The urbane Los Angeles-based duo of Scott Kirkland and Ken Jordan might appear to be an unlikely breakthrough bet — they look more like brokers than ravers — but since their techno-tilted Vegas (Outpost/Universal) debut, they’ve made a concerted effort to buzz, blip and bash their way into the rock mainstream through high-impact appearances on the Family Values tour and radio-sponsored outdoor festivals as the token “electronica” act.

They were willing to put up with the unfavourable slots, the crowd abuse and the politics to tap a huge new audience.

“It would’ve been easy for us to just stay in the studio and make tracks for the club scene,” explains Kirkland from a tour stop in Sacramento, “but we made an effort to put our music in front of people who’d never heard us before. And that was probably 90 per cent of the Family Values crowd.

“You just have to be willing to take the odd water bottle in the head along with the applause. But it was worth it.

“After every show kids would say, “Dude, I never knew you guys rocked!’ People have this impression that we’re going to be their worst techno-house nightmare, but our music isn’t that far removed from the alternative rock they know.”

Now it’s even closer. Gone from the Crystal Method’s darkly grinding new Tweekend creation are the surgically cut snare snaps, to be replaced by bold bass lines and raging guitar riffs. It’s an altogether nastier blast, putting them closer to the caustic crunch of KoRn and Limp Bizkit than to anything the Crystal Method bounced out before.

“We didn’t go straight into the studio after doing shows with Limp Bizkit and Green Day thinking, “We’ve got to make a rock record.’ The only concept we had was that we wanted it to be bigger and better than our Vegas album.”

“A few years ago, there was all this hype about electronic music being the next big thing. Maybe Tweekend is our unconscious response to all those ridiculous statements about the guitar being dead. I grew up playing the guitar, and I still love that sound.”
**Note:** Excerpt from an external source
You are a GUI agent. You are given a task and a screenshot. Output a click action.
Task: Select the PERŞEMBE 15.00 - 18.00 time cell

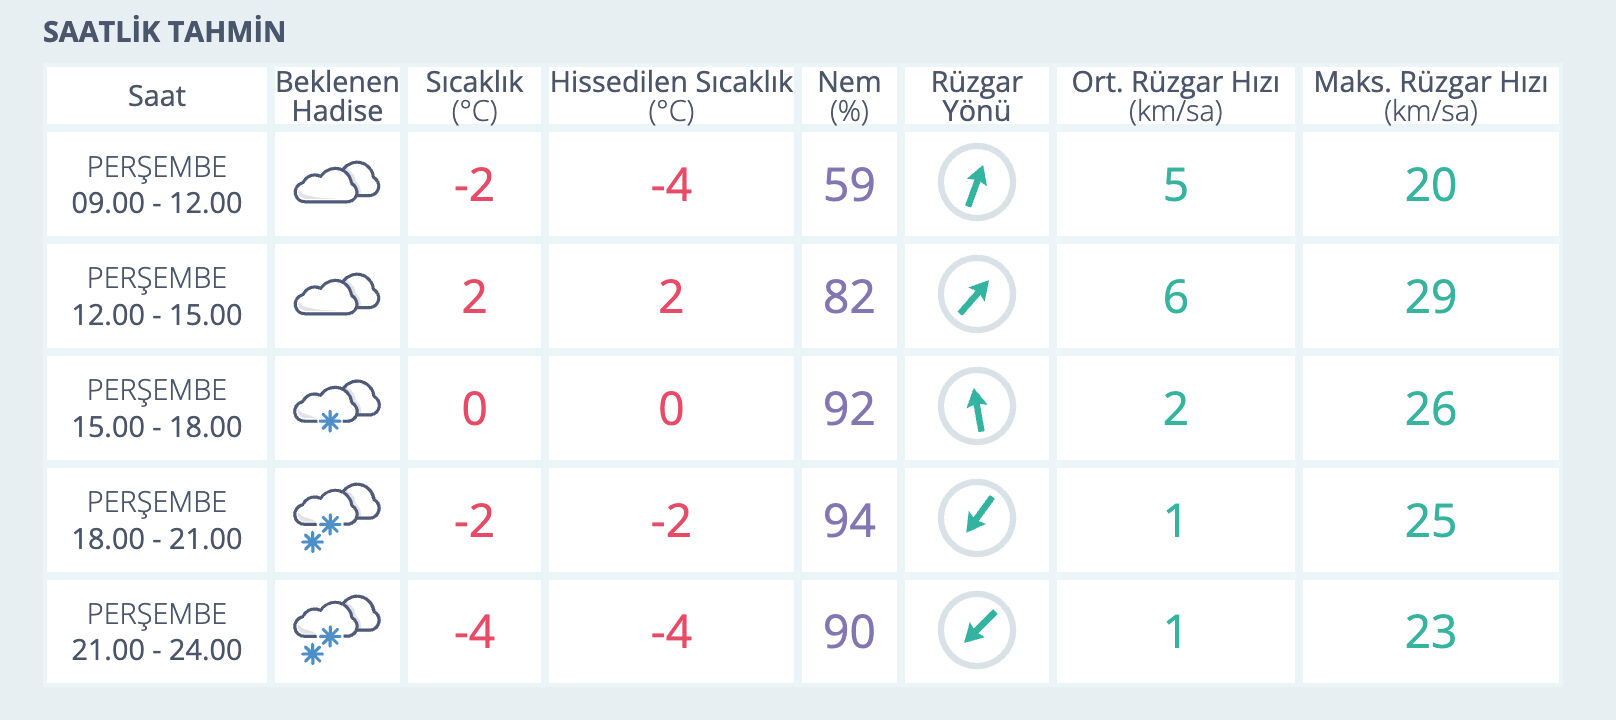point(157,408)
Yet despite the cameos by Rage Against the Machine guitarist Tom Morello, Stone Temple Pilot’s shouter Scott Weiland and Beck’s scratch specialist, DJ Swamp, the Method men won’t cop to cozying up to the rap-rock crowd.

“Through playing the shows we did, we got to meet artists like Rage Against the Machine who turned out to be fans of our music. When the opportunity came up to work with Tom Morello, we weren’t going to pass it up.
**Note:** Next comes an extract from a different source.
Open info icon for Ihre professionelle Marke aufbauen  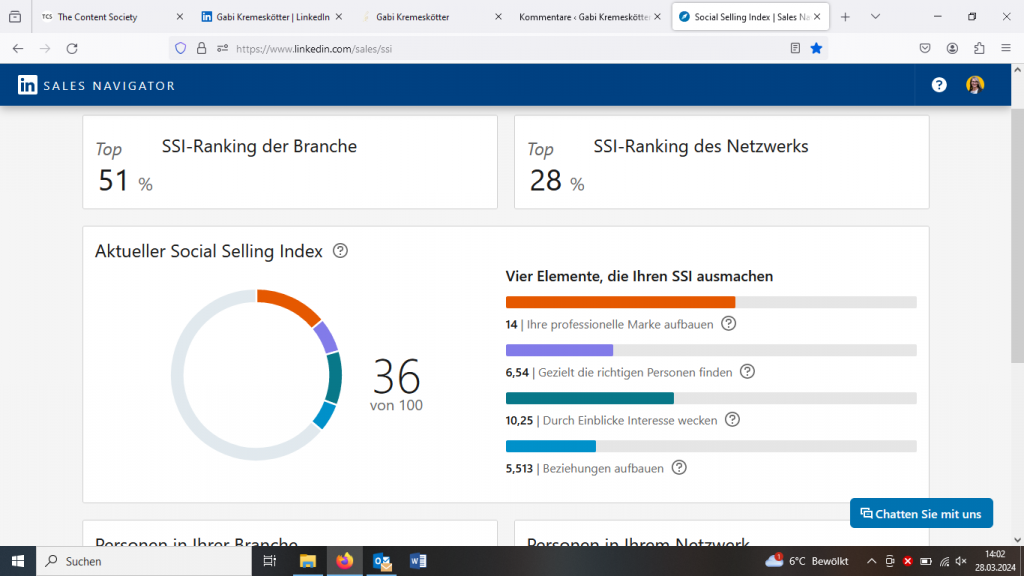(x=729, y=323)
“His guitar sound and technique are so unique, once we did some tracks with him we found other places where guitar parts seemed to fit. It didn’t occur to us that if we had guitar on one track we shouldn’t use it on another. We just go with whatever feels right.”

There’s more to Tweekend than just guitars. What’s being overlooked in the discussions of the Crystal Method’s rock redirection is that they’ve also found the funk along the way. You can hear it in the structure of their beats, but it’s also there in the analog keyboards that wind up being the most intriguing aspect of the album.

Check the Wurlitzer gurgle on Over The Line or the siren squeal they squeezed from an old Yamaha TS40-M at the end of Roll It Up, which incidentally also features some B4 synth ooze from Toronto’s Byron Wong of My Brilliant Beast.

“We spent a lot of time in the studio tweaking things. Every couple of days we’d bring a different synth and play around with the knobs to see what we could get out of it, because, unlike modern equipment, each one of those old machines has its own special character.

“When I mentioned that our plan was to do something “bigger and better,’ I should’ve said “funkier,’ too.

“For the past two years, I’ve been spending lots of money at this online music retailer called Dusty Groove (www.dustygroove.com) buying compilations of rare funk records. It’s amazing how many incredible records were made during the late 60s and early 70s that you’ve never heard before.

“I could pick 1o of those records at random and know for sure that I’d like at least five. There’s no way that would happen if I bought 10 current releases at a regular music store.”